Getting started is the hardest part

It’s been a long lockdown. Those of us fortunate enough to have suffered nothing more than a long spell indoors during this terrible time have still had to contend with the need to fill all those hours with something more than Netflix and Animal Crossing. In theory this is a great opportunity to start projects that might otherwise have seemed too daunting. There might never again be enough time in life to write a compiler or just learn a new programming language. Personally, I feel that if I can try to create something that I wouldn’t have attempted in normal circumstances then I can tell myself that this summer wasn’t all just a waste. 

The interest that I harbour, but previously seemed destined to be unexplored, is GPU programming. It’s not particularly an interest in graphics or computer games or anything like that, but more a curiosity about how parallel computing differs in practice from the sequential kind and whether the potential speedups are accessible without losing all the programming techniques that make solving complex problems tractable. Perhaps some AI applications will turn out to be interesting, but the intention isn’t to head directly in that direction, more to become familiar with the landscape of GPU programming, get used to the tools then see what kind of programs look possible from there.

This is all a long way from the web applications that I’m more used to working on and none of the relevant tools are particularly familiar to me. GPU programming requires a low level language like C which in turn necessitates familiarity with compilers, linkers and even the underlying operating system. Not beginner stuff. Still I don’t intend to take any shortcuts. I won’t rely on high level libraries with python bindings. If I’m going to learn something new then I might as well learn it from the bottom.  

Initially, things were going well. I bought a Tegra chip from Nvidia, since my XPS13 doesn’t offer much in the way of graphical processing power, and installed all the tools, including Linux, vim, and a C compiler, that I imagined a real hardcore GPU programmer needs. Then, I ran straight into my first hurdle: how do I build C programs?

I know enough to feed some source into a compiler and get an executable out the other end, but I’m used to working in a world where whole projects are compiled, tested, and packaged with one command. None of the build tools available for C offer that kind of convenience out of the box. It seems the usual procedure is to learn an arcane language to configure the build tool, run it to generate an incomprehensible script then issue a collection of commands that will hopefully result in a working binary.

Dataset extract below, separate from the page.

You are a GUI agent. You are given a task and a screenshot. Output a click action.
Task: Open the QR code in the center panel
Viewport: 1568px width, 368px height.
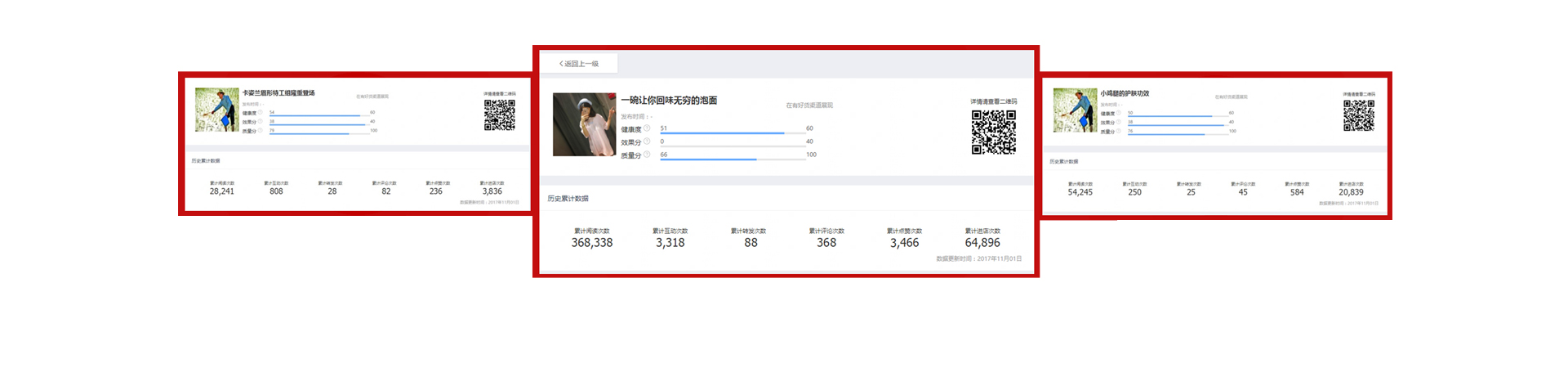pos(993,132)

There also seems to be no default format for C projects. Certainly you can put your source code in a src directory and test sources in test. However, compiling the sources, and linking them against the various tests, with the correct flags etc., seems to be a non-standard operation even though most C projects must do such a thing. Even if you know how to do this with gcc, getting a build tool to output the right Makefile to do the same thing automatically is more difficult than I imagined it would be. Perhaps some of the fault lies with me, no doubt I’m a spoiled millennial who doesn’t want to put in the work to learn something a little tricky. I’m used to programming tools that work with the push of a button, but maybe those tools lack the integrity of ones that require expertise to configure.

Key features

Cheesemake is my attempt to gather the knowledge needed to build a well laid out, properly tooled C project and present it in a way that requires little or no technical knowledge to use. Cheesemake projects can be configured with a JSON file called recipe.json and built with a simple command. The rest, compiling, linking, testing, is taken care of by Cheesemake.

Cheesemake employs the “convention over configuration” approach that is common in other parts of the programming world, so sources can’t go anywhere other than src and tests have to live in test. This is a limitation, but it’s also important to make it easy for other programmers to figure out how things work. As mentioned, all the configuration for the build goes in the recipe.json file. Here’s a simple example:

{
    "name": "example",
    "compiler": "gcc -g -Wall",
    "packaging": "executable",
    "dependencies":
        [
   		   {
   			   "package": "glib-2.0"
   		   },
   		   {
   			   "package": "check",
   			   "scope": "test"
   		   }
        ]
}

My hope is that nothing in the recipe file needs much explanation. The name is the name of the project and of the binary that is outputs. Packages have a scope to determine whether they should be linked with the source or just the tests. Needless to say there are no arcane directives or mysterious symbols.

Cheesemake has six phases, which are:

  1. Validate, during which static analysis tools can run
  2. Compile, when files which have been changed or added since the last compilation are compiled
  3. Test, when the tests are compiled, linked with the program binaries, and executed
  4. Package, when the compiled binaries are linked into a library or executable
  5. Verify, during which dynamic analysis tools can run
  6. Run, when the program is run.

Calling Cheesemake with one of its phases as an argument, e.g.,  cmk package, runs every phase in order up to the one specified. Alternatively, cmk clean package will do the same but it will recompile everything from scratch. Arranging things this way means that the entire build can be run with just one command, which makes it easy to notice if a test or something else gets broken. 

Implementation

Cheesemake is written in Bash, mainly to avoid adding more dependencies and it seems reasonable to assume that everyone can run Bash these days since we live in a world where Linux runs on Windows. Having decided to write my script in Bash, one thing that occurred to me is that the core abstraction of Bash is a text stream, so could Bash make a serviceable functional programming language? The answer is a tentative yes and I’ll describe what I did to emphasise that aspect of the language in my use of it.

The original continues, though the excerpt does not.